• **Description of the task**: Rewrite the entries from the line containing "Sort by Trading Volume(24h) header" through the line containing "click(326, 1037)", swapping "Facebook logo" for "Twitter logo" and changing nothing else.

*** Recorded data

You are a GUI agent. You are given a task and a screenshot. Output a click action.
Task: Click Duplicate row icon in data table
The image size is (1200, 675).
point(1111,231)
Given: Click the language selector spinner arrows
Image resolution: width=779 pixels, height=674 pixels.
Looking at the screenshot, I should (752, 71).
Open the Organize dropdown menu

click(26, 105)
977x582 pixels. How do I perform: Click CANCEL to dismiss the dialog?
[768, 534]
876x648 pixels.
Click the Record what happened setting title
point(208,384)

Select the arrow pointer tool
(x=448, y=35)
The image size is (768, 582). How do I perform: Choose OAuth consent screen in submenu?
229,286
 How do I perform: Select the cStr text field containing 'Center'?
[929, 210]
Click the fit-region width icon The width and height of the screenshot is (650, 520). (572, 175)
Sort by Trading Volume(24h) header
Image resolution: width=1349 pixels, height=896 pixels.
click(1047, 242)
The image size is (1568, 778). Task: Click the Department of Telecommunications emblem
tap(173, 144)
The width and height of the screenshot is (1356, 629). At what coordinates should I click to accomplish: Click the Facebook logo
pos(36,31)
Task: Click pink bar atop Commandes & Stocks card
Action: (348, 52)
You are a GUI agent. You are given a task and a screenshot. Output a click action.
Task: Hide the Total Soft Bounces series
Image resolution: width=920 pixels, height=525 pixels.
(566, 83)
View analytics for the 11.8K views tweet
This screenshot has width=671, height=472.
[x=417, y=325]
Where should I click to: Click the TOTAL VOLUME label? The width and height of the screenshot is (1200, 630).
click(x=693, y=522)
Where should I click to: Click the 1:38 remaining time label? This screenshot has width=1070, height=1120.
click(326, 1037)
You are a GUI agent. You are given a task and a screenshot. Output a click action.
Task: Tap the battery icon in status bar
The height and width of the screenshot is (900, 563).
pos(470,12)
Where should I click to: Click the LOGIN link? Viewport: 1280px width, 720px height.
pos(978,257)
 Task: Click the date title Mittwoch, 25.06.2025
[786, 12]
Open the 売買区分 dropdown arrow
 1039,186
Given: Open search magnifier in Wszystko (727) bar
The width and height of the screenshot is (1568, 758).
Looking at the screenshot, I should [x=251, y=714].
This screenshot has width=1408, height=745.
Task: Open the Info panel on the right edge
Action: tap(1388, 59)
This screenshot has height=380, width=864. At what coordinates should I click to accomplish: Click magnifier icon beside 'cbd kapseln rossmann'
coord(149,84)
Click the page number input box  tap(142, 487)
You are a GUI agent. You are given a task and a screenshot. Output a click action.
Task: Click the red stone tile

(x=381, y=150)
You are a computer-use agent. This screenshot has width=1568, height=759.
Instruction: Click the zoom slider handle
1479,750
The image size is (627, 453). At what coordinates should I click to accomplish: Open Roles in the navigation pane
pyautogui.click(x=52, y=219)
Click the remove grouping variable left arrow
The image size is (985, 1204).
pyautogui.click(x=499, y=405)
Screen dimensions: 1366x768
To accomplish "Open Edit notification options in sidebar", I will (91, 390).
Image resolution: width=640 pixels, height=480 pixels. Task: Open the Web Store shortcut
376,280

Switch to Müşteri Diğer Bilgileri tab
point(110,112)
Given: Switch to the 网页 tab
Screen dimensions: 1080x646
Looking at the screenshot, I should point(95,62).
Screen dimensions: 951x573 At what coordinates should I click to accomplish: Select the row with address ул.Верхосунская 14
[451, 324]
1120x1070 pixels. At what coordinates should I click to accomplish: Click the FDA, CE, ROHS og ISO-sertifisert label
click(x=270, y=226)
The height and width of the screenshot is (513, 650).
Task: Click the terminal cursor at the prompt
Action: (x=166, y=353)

******

• **Response to this task**:
Sort by Trading Volume(24h) header
Image resolution: width=1349 pixels, height=896 pixels.
click(1047, 242)
The image size is (1568, 778). Task: Click the Department of Telecommunications emblem
tap(173, 144)
The width and height of the screenshot is (1356, 629). At what coordinates should I click to accomplish: Click the Twitter logo
pos(36,31)
Task: Click pink bar atop Commandes & Stocks card
Action: (348, 52)
You are a GUI agent. You are given a task and a screenshot. Output a click action.
Task: Hide the Total Soft Bounces series
Image resolution: width=920 pixels, height=525 pixels.
(566, 83)
View analytics for the 11.8K views tweet
This screenshot has width=671, height=472.
[x=417, y=325]
Where should I click to: Click the TOTAL VOLUME label? The width and height of the screenshot is (1200, 630).
click(x=693, y=522)
Where should I click to: Click the 1:38 remaining time label? This screenshot has width=1070, height=1120.
click(326, 1037)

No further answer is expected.